Bacteria, a microscopic organism, may be the solution to a gigantic problem that has long challenged the state government and the agriculture department — to stop the open burning of paddy straw after harvesting.
Punjab Agricultural University (PAU) has come out with a small answer. Its microbiologists and soil scientists have done successful trials on microbial composting and on-site degradation of crop residue, using bacteria. Traditionally, open-field burning of paddy straw is the practice to clear the fields for the next crop, which pollutes the air and robs each hectare of soil of 7 to 12 tonnes of nutrients and organic matter.
The government has tried its best but failed to educate farmers about the harms to the soil, air, human, and cattle health. For them, burning straw is the easiest and the cheapest way of getting rid of it. Suggestions have been made to make laws to halt this practice but its political implications have discouraged the governments.
Increasing the options
Speaking on the issue over telephone, PAU microbiology department head Parampal Sahota said the rice-straw bioconversion engineering options were limited, so far, because of the poor quality of forage.
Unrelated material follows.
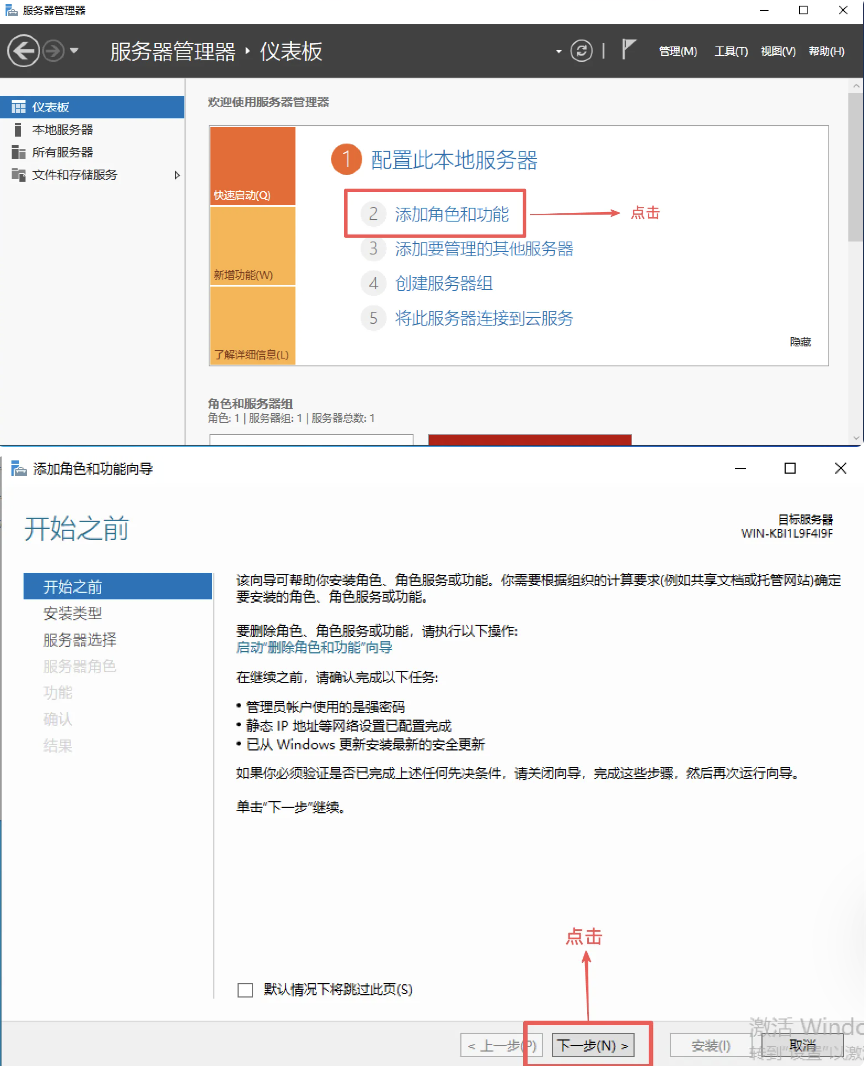Click the refresh icon in header
866x1066 pixels.
point(582,51)
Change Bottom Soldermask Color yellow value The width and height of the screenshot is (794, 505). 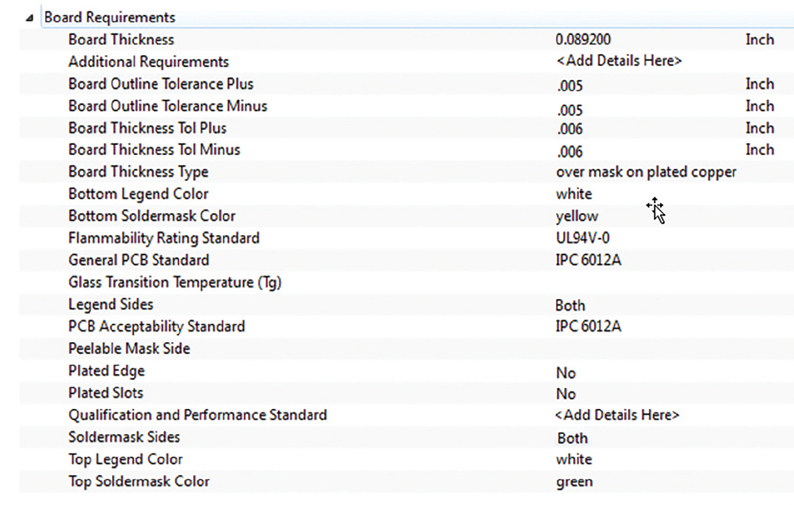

“The management of crop residues is important for sustaining long-term fertility in cropping systems. The Incorporation of these residues can change microbial processes that affect nutrient-use efficiency,” she said, adding: “Trials on the use of fungal cultures on paddy straw composting have demonstrated encouraging results. These were conducted on the PAU research farms in Ludhiana over 102 days.”
The trials demonstrated the ability of Aspergillus terreus MTCC 11778 and Trichoderma hargianum MTCC 8230 bacteria to degrade paddy straw with an added advantage with respect to the NPK (nitrogen, phosphate, potassium) content of the final compost. Another trial on in-situ (on-site) degradation of paddy straw is in progress. Pseudomonas, a bacterial isolate from naturally degrading paddy straw, with just 5% urea application degraded the paddy straw within 45 days, faster than any other form of compost.
Time-saving and effective
The degradation helped tackle the post-harvest residue. After straw is shortened with the help of Happy Seeder, it is treated with the bacterial isolate. There is no need to gather the straw in one large heap for treatment. “In-situ degradation is time-saving and effective,” said the PAU scientist.
The university’s microbiologists hope that the method will put to end to the menace of straw burning. It is likely to be applied in the paddy-harvesting season this year.